The question of whether or not Western Red-tailed Hawks winter on the great plains has been debated for years. Below I detail an anecdote that shows that at least one bird does…
We were surprised to catch the bird below in eastern Kansas last winter. It’s a rufous bird that as far as I can tell, is a Western Red-tailed Hawk (ssp. calurus). Take a look, and compare the bird to the photos of a bird I caught near Boise, Idaho, in July.

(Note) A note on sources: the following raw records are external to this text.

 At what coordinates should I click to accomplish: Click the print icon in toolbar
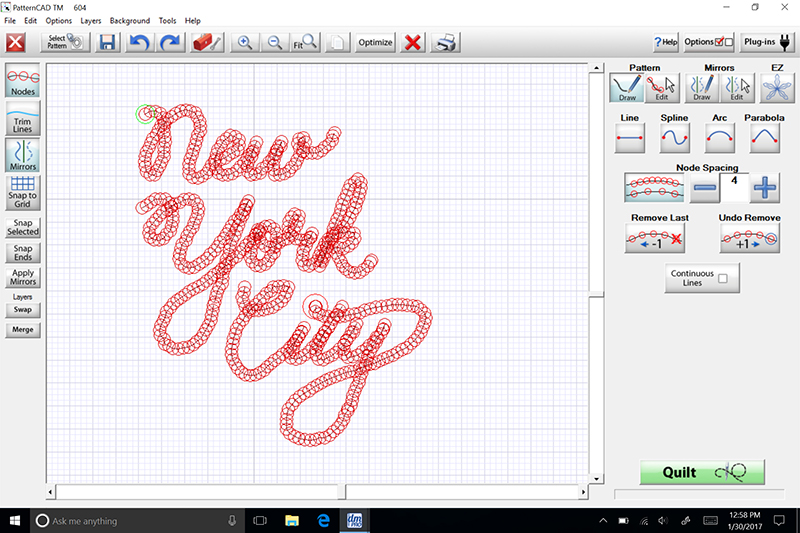448,43
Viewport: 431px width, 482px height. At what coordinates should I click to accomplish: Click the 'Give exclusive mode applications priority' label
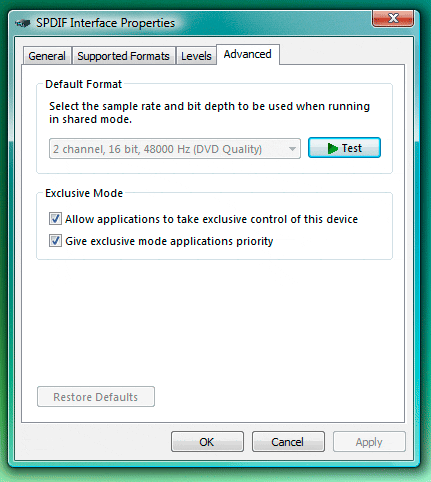tap(169, 241)
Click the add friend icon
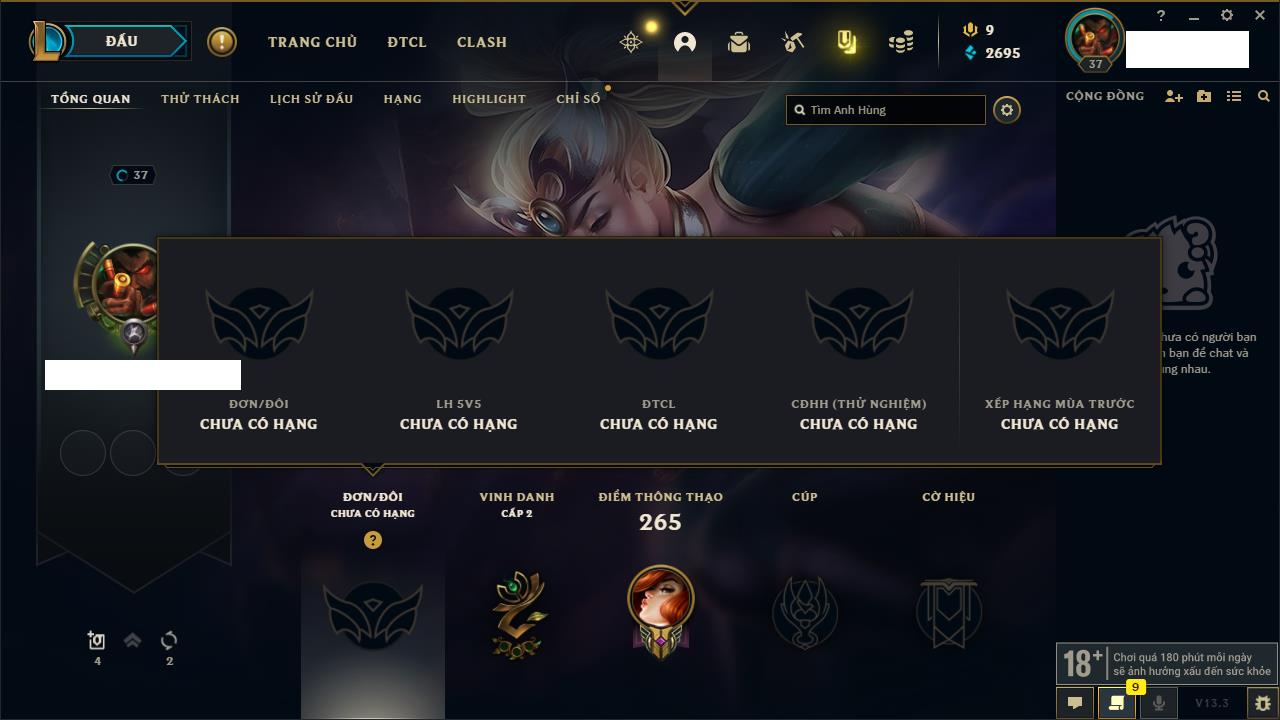This screenshot has height=720, width=1280. [x=1174, y=96]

Eastern Kansas – February 2020
Southwestern Idaho – July 2020
Westerns, or nearly pure Westerns, do breed east of the rockies in New Mexico, Colorado, Wyoming, etc. The hybrid zone from calurus into borealis hasn’t been properly characterized, but through eBird and the Macaulay Library we are beginning to get a broad picture of this cline. Consider the pattern at the Colorado contact zone. We know that borealis breed to the front range in Colorado (with influence likely entering the range in some areas), and interbreed with calurus throughout the region. One the other end, Kansas is yet to have a clearly documented breeding calurus in the state, although Luke may change that, but that is his story. The point is, calurus influence largely fades out before the border between Colorado and Kansas.
Could the rufous bird we caught come from an area like the Colorado contact zone? Could it have originated from intermountain region? Or could it come from further north within the distribution of calurus in British Columbia?
At the moment, we don’t have the answers for these questions, but we can find out by scaling up our transmitter effort!